My father always wore glasses, even at the end of his life when, after laser surgery, his vision was almost 20:20.
“I couldn’t stand it, he looked so weird, we had a pair of glasses made with plain glass lenses,” my mother said. I think she told me that after he died and I tried on his glasses, which I had never been able to see through, and I saw plainly without having to whip off the glasses in pain.
20:400, my father told us, is considered legally blind. Being legally blind was not, apparently, an obstacle to serving in the armed forces in World War Two. My father was drafted and inducted. By sheer luck of his assignment, reading the manuals for aircraft when the mechanics got stuck, he didn’t find himself in Europe until after the remnants of the Nazi government surrendered.

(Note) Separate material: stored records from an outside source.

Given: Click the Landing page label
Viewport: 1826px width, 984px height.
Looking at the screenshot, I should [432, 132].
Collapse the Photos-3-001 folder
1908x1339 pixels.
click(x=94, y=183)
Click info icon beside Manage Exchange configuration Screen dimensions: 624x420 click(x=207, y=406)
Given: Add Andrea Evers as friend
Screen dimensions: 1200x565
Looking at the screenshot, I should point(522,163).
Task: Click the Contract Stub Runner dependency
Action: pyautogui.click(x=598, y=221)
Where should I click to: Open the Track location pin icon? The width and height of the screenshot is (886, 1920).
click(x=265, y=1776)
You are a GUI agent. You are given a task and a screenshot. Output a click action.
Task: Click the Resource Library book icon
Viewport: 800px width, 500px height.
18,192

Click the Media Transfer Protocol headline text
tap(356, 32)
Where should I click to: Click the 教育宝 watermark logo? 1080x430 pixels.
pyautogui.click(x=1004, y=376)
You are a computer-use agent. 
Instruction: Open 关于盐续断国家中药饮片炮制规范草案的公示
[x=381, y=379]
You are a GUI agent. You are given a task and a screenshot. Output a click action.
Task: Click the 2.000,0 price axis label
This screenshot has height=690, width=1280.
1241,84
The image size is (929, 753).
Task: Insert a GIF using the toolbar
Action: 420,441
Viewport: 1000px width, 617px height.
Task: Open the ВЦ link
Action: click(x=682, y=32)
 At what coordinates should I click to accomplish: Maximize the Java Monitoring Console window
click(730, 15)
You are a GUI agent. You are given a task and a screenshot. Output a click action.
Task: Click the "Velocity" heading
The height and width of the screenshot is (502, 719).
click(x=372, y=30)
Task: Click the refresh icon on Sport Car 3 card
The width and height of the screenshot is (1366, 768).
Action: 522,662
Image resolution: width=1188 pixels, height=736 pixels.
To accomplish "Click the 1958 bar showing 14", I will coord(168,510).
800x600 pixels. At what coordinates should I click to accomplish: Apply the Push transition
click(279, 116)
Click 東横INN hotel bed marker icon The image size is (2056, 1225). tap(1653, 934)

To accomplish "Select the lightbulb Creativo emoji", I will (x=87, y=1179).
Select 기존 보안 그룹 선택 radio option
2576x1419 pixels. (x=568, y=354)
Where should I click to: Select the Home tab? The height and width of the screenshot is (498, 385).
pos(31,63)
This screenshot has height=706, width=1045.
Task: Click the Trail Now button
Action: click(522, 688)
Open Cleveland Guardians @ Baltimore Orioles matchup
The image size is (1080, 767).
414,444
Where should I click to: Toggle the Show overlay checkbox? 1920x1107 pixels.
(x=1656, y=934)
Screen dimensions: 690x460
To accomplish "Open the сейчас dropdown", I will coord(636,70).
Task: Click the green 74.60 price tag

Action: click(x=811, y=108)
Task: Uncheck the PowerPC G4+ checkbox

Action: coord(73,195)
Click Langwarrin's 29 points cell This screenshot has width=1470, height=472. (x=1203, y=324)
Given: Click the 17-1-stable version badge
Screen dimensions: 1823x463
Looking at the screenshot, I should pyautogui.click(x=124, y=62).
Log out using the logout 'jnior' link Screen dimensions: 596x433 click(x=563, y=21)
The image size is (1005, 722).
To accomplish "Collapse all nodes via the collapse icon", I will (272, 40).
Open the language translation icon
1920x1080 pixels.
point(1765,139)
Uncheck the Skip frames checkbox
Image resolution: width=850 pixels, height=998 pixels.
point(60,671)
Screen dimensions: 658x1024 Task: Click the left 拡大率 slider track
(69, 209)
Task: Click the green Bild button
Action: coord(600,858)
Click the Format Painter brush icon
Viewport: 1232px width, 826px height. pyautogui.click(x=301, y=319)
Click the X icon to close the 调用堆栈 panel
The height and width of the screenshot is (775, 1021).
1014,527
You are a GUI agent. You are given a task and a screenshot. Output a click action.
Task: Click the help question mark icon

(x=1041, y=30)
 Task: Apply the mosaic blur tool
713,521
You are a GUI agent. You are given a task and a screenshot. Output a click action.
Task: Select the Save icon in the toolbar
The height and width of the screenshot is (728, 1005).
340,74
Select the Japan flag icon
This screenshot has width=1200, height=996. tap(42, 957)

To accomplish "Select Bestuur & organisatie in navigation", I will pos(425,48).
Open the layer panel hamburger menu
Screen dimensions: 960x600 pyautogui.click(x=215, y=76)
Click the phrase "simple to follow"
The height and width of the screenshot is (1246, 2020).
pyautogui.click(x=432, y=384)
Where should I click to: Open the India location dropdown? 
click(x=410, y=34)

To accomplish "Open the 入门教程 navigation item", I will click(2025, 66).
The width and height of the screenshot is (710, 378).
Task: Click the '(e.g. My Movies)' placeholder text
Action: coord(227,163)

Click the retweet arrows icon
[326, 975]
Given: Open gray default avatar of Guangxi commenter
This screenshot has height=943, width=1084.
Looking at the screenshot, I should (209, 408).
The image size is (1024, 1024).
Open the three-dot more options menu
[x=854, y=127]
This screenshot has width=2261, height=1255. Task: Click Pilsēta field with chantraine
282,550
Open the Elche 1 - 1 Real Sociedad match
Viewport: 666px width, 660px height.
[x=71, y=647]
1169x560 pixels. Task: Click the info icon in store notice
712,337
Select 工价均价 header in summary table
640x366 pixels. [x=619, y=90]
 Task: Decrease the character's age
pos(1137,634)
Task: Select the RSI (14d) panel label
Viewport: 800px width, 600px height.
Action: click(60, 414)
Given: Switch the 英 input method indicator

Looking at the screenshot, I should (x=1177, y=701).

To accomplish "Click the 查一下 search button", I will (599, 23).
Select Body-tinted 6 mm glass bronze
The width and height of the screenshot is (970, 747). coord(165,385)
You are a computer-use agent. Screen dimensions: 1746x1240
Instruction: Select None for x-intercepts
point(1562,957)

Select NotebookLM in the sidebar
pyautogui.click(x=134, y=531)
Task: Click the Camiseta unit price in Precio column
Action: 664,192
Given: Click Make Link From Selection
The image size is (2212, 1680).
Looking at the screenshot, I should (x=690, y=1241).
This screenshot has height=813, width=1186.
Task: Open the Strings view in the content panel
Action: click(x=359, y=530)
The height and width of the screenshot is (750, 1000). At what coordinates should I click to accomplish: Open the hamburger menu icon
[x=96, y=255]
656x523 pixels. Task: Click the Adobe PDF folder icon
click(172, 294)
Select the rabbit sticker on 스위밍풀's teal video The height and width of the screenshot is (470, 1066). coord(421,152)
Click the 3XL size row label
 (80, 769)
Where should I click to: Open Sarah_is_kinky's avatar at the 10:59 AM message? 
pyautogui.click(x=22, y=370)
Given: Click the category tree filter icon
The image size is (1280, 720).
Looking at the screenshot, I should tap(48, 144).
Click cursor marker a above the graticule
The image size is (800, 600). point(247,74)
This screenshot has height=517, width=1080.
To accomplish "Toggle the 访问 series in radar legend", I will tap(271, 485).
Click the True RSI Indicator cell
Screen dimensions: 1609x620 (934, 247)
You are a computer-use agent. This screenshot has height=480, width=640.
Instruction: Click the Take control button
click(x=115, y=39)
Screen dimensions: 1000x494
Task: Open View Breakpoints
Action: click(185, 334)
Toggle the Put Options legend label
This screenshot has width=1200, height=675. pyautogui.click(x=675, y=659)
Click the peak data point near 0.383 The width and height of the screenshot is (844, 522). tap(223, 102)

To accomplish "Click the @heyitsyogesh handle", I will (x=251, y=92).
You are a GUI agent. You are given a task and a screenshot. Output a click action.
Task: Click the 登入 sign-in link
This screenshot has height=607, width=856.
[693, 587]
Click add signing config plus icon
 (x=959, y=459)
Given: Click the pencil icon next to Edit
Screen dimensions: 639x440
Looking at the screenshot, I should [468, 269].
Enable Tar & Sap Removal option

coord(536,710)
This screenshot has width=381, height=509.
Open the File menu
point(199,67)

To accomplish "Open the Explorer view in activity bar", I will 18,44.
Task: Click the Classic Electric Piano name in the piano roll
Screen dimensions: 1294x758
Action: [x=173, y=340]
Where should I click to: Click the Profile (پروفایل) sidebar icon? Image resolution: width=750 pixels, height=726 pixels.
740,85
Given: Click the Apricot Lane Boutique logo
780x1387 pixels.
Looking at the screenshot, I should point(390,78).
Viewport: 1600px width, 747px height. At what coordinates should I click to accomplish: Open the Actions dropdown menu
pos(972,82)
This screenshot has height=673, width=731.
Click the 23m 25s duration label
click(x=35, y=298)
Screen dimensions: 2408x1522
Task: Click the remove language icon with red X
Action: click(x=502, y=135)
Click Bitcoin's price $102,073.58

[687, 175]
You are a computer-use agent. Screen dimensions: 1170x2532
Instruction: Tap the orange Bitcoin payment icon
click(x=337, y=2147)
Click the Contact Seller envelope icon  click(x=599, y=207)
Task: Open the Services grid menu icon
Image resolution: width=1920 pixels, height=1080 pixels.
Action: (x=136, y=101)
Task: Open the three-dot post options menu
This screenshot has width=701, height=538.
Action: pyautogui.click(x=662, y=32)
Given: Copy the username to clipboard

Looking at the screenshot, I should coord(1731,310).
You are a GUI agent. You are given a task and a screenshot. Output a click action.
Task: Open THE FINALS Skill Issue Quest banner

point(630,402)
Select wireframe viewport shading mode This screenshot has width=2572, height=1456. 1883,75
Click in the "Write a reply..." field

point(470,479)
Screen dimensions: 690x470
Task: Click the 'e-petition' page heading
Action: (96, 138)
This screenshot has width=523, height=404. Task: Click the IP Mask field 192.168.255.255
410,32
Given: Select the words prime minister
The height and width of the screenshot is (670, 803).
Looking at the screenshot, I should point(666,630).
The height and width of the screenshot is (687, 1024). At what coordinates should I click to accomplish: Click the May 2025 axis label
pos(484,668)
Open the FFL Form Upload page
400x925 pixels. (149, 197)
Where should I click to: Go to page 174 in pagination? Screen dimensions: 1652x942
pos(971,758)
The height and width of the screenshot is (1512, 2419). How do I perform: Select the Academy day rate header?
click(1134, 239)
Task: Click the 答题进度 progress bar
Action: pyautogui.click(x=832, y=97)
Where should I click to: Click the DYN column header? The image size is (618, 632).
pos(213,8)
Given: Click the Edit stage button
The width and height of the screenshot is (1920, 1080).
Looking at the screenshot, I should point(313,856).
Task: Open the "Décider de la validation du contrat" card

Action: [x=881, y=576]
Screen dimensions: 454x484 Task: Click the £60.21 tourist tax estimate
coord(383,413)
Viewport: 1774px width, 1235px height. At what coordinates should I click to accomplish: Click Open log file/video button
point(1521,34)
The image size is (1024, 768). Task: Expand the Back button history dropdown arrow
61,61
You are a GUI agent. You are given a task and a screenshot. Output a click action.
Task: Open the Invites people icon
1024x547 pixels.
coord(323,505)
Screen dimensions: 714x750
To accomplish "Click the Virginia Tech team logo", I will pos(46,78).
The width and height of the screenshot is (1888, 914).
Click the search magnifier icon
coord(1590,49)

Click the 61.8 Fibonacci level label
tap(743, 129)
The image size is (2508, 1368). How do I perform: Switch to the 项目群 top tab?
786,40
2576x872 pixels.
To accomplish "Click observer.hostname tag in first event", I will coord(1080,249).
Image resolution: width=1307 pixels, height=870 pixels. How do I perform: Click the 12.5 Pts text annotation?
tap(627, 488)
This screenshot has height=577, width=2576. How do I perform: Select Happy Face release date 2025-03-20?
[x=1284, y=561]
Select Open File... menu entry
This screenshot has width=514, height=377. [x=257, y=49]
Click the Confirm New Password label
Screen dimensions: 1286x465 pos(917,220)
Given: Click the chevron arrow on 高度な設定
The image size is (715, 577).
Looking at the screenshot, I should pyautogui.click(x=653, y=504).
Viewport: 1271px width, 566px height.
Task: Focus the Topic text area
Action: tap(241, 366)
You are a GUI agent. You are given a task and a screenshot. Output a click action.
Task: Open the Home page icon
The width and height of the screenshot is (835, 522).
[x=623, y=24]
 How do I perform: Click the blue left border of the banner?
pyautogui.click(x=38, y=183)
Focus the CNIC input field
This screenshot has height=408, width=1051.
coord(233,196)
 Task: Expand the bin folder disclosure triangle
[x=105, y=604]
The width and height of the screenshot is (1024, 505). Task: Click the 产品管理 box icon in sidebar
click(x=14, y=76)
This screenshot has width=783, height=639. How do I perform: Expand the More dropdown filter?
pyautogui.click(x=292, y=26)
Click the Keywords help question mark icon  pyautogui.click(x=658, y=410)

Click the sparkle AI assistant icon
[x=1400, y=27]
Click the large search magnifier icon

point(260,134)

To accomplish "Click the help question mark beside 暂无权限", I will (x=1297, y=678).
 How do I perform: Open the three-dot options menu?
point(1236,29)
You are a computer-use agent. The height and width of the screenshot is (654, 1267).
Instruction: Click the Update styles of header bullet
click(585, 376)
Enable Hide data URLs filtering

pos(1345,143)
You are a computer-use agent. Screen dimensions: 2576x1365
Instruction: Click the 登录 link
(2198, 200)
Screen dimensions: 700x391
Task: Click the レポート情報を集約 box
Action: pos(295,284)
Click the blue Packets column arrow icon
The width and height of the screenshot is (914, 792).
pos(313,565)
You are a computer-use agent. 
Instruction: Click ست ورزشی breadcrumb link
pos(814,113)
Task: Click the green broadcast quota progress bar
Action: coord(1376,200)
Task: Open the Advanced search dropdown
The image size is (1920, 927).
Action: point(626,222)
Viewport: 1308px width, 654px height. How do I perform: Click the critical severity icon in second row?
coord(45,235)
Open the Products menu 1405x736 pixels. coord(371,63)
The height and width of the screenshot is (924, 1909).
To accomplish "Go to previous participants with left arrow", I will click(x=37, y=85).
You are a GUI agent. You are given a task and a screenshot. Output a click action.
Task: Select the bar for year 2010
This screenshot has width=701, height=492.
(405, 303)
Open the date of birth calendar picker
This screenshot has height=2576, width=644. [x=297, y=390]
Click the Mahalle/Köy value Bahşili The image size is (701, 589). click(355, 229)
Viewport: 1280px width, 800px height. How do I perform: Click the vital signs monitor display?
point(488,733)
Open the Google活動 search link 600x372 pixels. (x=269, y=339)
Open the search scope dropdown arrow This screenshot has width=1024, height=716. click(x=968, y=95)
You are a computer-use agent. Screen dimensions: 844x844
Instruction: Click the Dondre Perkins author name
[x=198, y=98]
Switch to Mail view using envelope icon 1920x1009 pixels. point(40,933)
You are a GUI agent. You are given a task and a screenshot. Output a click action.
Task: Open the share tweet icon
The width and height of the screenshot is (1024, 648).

I picture him, the twenty one year-old Jew, arriving in the epicenter of the madness, looking around through those strong corrective lenses he wore. I can’t imagine what was going through his mind, and he never spoke of it.
Thinking of it now, I wonder how he managed the first few years of his tortured childhood, legally blind, trying to see the world that was always blindsiding him. It wasn’t until well after he entered school, I’m fairly sure, that he got his first pair of glasses. His untreated legal blindness was probably another reason he believed he was the dumbest Jewish kid in Peekskill — unlike the other kids in his class, he simply couldn’t tell a vowel from a consonant.